4.1 Introduction to Canonical’s MLOps stack
Canonical’s MLOps stack provides a robust, production-ready platform for machine learning and deep learning workloads on Kubernetes. The suite is based on two key components, both deployed and managed using Juju:
● Charmed Kubeflow: Canonical's enterprise-ready MLOps platform
● Charmed MLflow: a lightweight platform for managing the ML lifecycle, including experimentation, reproducibility, and deployment
Deploying these charmed operators through Juju brings you the power of Kubernetes while simplifying the complex operational tasks associated with running a full-featured MLOps environment.
4.2 Installation
In this guide, the installation of Canonical’s MLOps stack is performed using the Juju operator lifecycle manager. This approach automates the deployment, scaling, integration, and management of the operators.
4.2.1 Juju setup
Install Juju configured Juju connect to the existing Canonical Kubernetes cluster:
sudo snap install juju
sudo k8s config | juju add-k8s ai-pod --client
juju bootstrap ai-pod
juju add-model kubeflow
4.2.2 Charmed Kubeflow deployment
Deploy the Charmed Kubeflow bundle from the 1.10/stable channel:
juju deploy kubeflow --trust --channel=1.10/stable
Wait until the deployed Juju applications are in an active state:
juju status --watch 5s

4.2.3 Charmed MLflow deployment
Deploy Charmed MLflow separately and integrate it with Kubeflow:
juju deploy mlflow --channel=2.22/stable –trust
The integration with Kubeflow is done using the Resource dispatcher operator, which enables all Kubeflow users to access the MLflow model registry from their namespaces:
juju deploy resource-dispatcher --channel 2.0/stable --trust
#Integrate mlflow to the resource dispatcher
juju integrate mlflow-server:secrets resource-dispatcher:secrets
juju integrate mlflow-server:pod-defaults resource-dispatcher:pod-defaults
juju integrate mlflow-minio:object-storage kserve-controller:object-storage
juju integrate kserve-controller:service-accounts resource-dispatcher:service-accounts
juju integrate kserve-controller:secrets resource-dispatcher:secrets
#Integrate mlflow to the kubeflow dashboard
juju integrate mlflow-server:ingress istio-pilot:ingress
juju integrate mlflow-server:dashboard-links kubeflow-dashboard:links
Wait until the deployed Juju applications are in an active state (notice how now also mlflow-* applications are deployed):
juju status --watch 5s

4.2.4 Accessing the Kubeflow dashboard
Expose the Kubeflow dashboard using the existing MetalLB load balancer configuration. You can determine the access IP by checking the external IP of the istio ingress gateway service.
Once that is complete, set up Dex authentication to allow access to a first user:
juju config dex-auth static-username=admin
juju config dex-auth static-password=admin
sudo k8s kubectl get svc -n kubeflow | grep istio-ingressgateway
You can verify that access to the dashboard has been successful through the assigned load-balancer IP.

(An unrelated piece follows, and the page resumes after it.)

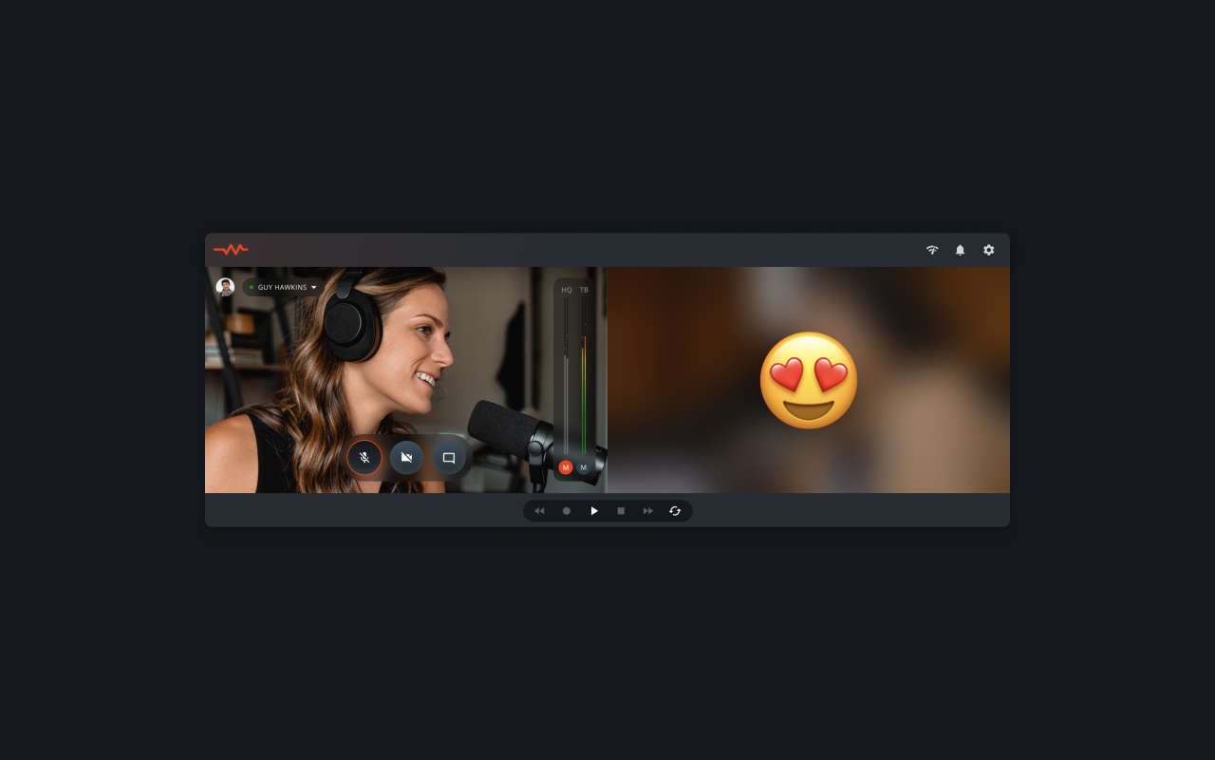Click the rewind button
This screenshot has width=1215, height=760.
click(539, 511)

4.2.5 Jupyter notebook creation
From the Notebooks tab, select New Notebook to create a new notebook.
For this showcase, we're creating a Jupyter notebook using the kubeflownotebookswg/jupyter-pytorch-cuda-full:v1.9.2 image, for compatibility with the available Cuda version on the machine (12.2).

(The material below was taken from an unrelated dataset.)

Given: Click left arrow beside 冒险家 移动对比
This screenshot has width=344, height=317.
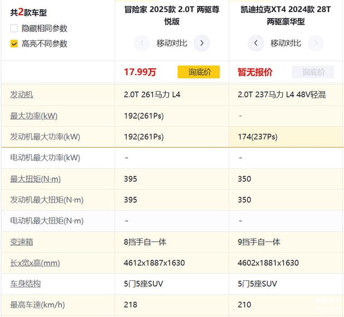Looking at the screenshot, I should click(x=142, y=43).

As our notebook needs to be integrated with MLFlow, from Advanced Options, go to Configurations and allow access to Kubeflow Pipelines, MinIO, and MLflow from the dropdown menu:

This will properly setup environment variables in the created jupyter notebook.
After clicking on the Launch button and waiting for the notebook status to become green, clicking on Connect will redirect to the notebook.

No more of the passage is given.